My evenings are full of vulnerable moments. In the absence of daytime's social facade and no longer surrounded by things that I am trained to care about, I become more naked than I want to be. The strain from the inelastic wool of the work clothes starts to disappear the moment I drive off from work and fully recedes a couple of hours after dinner, after all the dishes have been done. Revealed in its place are a pair of fleshy unadorned legs which are only covered near its top by a sliver of sweatpants. The underlying legs have remained pretty much consistent for as much as I can remember, as the layers covering them switched from school uniforms, pajama bottoms, jeans to suit pants, each indicating a slightly different era with its own corresponding mood. In the evenings the whichever layers that were on during the day are temporarily shelved onto the side, along with what the layers are supposed to represent, student life, career, pomposity or the lack thereof. Left behind is just simply me in the most rudimentary form, stripped of history and probably also dignity.
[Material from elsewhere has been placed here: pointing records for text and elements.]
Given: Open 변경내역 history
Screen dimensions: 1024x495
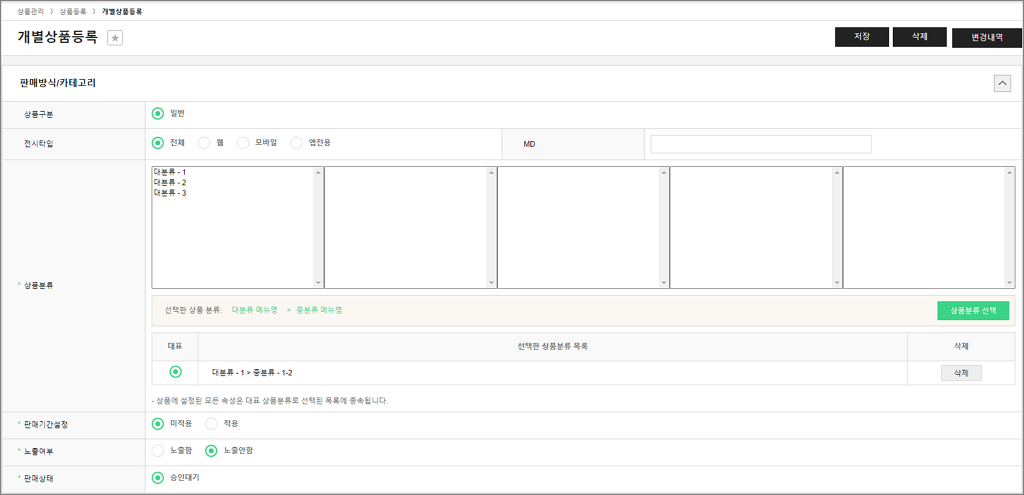Looking at the screenshot, I should coord(986,38).
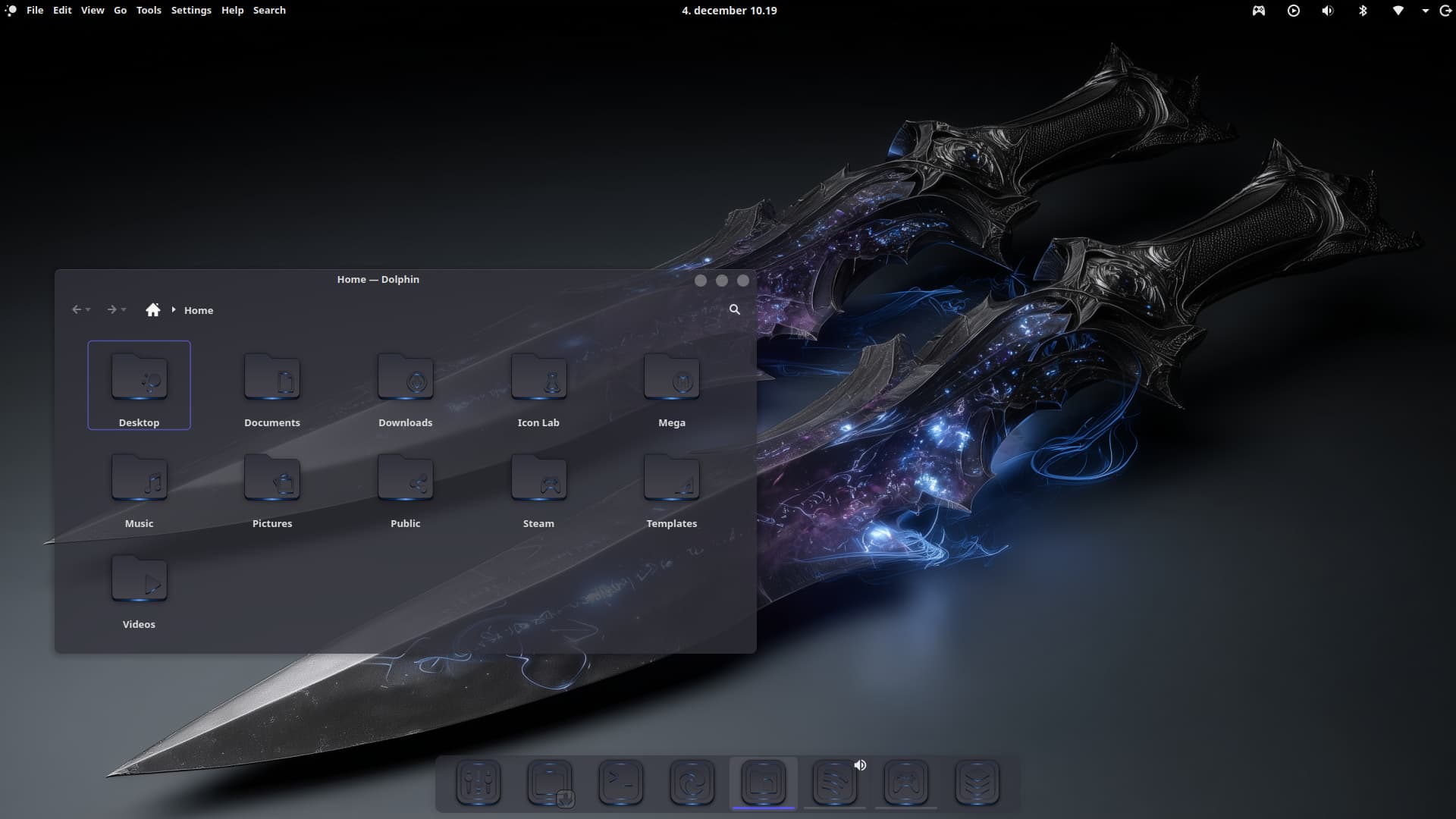1456x819 pixels.
Task: Expand the system tray hidden-icons arrow
Action: pos(1425,11)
The anguish, affection, eloquence and restraint that have provided me with ample air cover during the day vanish. But increasingly I am less certain whether the things that do remain are intended to be at the forefront at all, or exactly what those are. For many people as they traverse farther in their lives these concerns matter less as they accumulate layers to cover up what is underneath. But I have never been fully comfortable with this idea: covering up the thing that I do not understand with more understandable layers does not quite aid in the understanding of anything; it aids in its postponement or even concealment. When the layers are plentiful during the day and there are many people with the same, I blissfully focus on making money through looking at the screen, greeting the lady at the bend of the staircase, and attempting to further my chances both in career and in life. In the evenings these seem remote and almost idyllic, and indeed everything seems more remote and hence idyllic, aside from the revealed legs and the slippers, which look like rebars sticking out of a derelict building which still looked fine in the morning, or the backside of the laptop when it's shiny anodized aluminum backplate has been removed and dust is coming out. They are certainly telling, but I mostly do not understand what is said.
There are very few things I really understand, and even fewer things I'll accept. The evenings, however, do not even offer the pretext of understanding or acceptance. They encroach on the recital of the day like the pause before late Beethoven's last movement. In the evenings I take a look at the lustrous day past, perhaps bidding its farewell, perhaps waiting for its sequel.